No Brasil mesmo, só em 1973 o multiinstrumentista foi gravar um disco solo, "A Música Livre de Hermeto Paschoal".
Histórias
Não faltam na narrativa de Torres histórias sobre Hermeto Paschoal.
Entre elas, o escritor pretende encerrar a lenda sobre as composições que o músico de jazz Miles Davis teria roubado de Hermeto nos EUA.
A fonte é o depoimento de Airto Moreira, músico radicado nos EUA que tocou na banda de Davis e participou da polêmica.
Segundo sua versão, anotada por Torres, em 1970 Miles quis incluir músicas de Hermeto no disco que gravava.
O multiinstrumentista surpreendeu o jazzista afirmando que podia criar uma composição na hora.
Compôs duas (depois batizadas "Igreja" e "Nenhum Talvez"), na presença de Davis, um piano e um gravador. Algum tempo depois, as músicas apareceram em disco de Miles -como sendo da autoria do americano.
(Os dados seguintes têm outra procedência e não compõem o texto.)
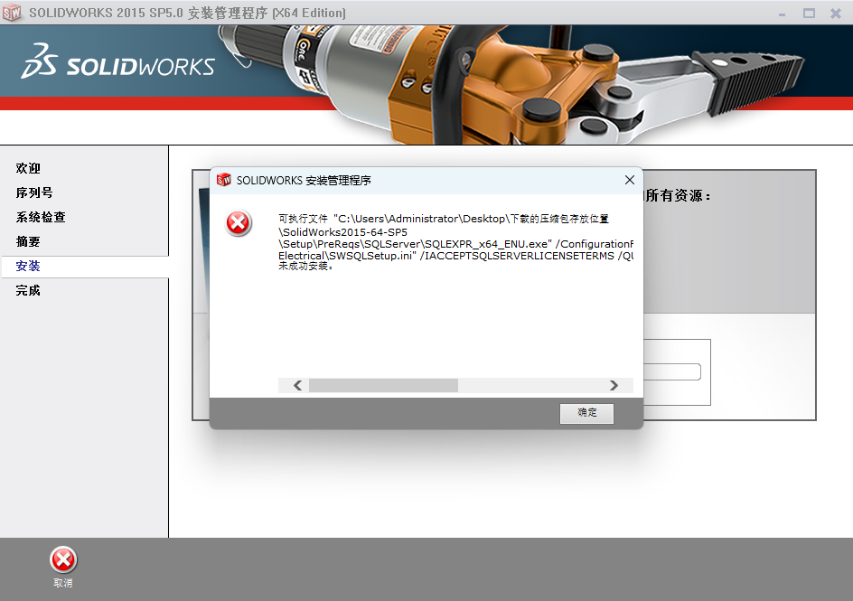Select the 序列号 step in the sidebar
The height and width of the screenshot is (601, 853).
[33, 193]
Airto se indignou e reclamou para Wayne Shorter e Herbie Hancock, que teriam dado gargalhadas, dizendo que Miles também roubara composições deles.
Airto comprou a briga. Registrou -num papel velho, em que colocou data antiga- as músicas como de autoria de Hermeto.
Miles acabou entrando em acordo com o brasileiro -a primeira edição do disco foi retirada do mercado e foi determinado que, em qualquer reprensagem posterior do disco, o nome do autor Hermeto Paschoal seria anexado.
Segundo Torres, quando Airto tomou satisfação com Miles sobre o caso, o músico respondeu que ele era garoto e tinha muito a aprender ainda.
"O caso mostra muito sobre o mundo do jazz. Os caras eram gângsteres", conclui Torres.
Esquistossomose
Outra curiosidade envolve também Miles Davis. Hermeto, ainda garoto, contraíra esquistossomose em Lagoa da Canoa, onde nasceu, e sempre sofreu fortes dores de estômago em consequência.
Foi com tais dores que conheceu Miles em Nova York. Imediatamente, ele mandou Hermeto a seu médico particular, no Harlem. Hermeto acabou cobaia de uma vacina experimental.
Enquanto esperava as aplicações esporádicas da vacina, se divertia fazendo barulhos estranhos com a boca para os habitantes do Harlem, em geral negros espantados com a aparência albina de Hermeto, inevitavelmente interpretado como maluco.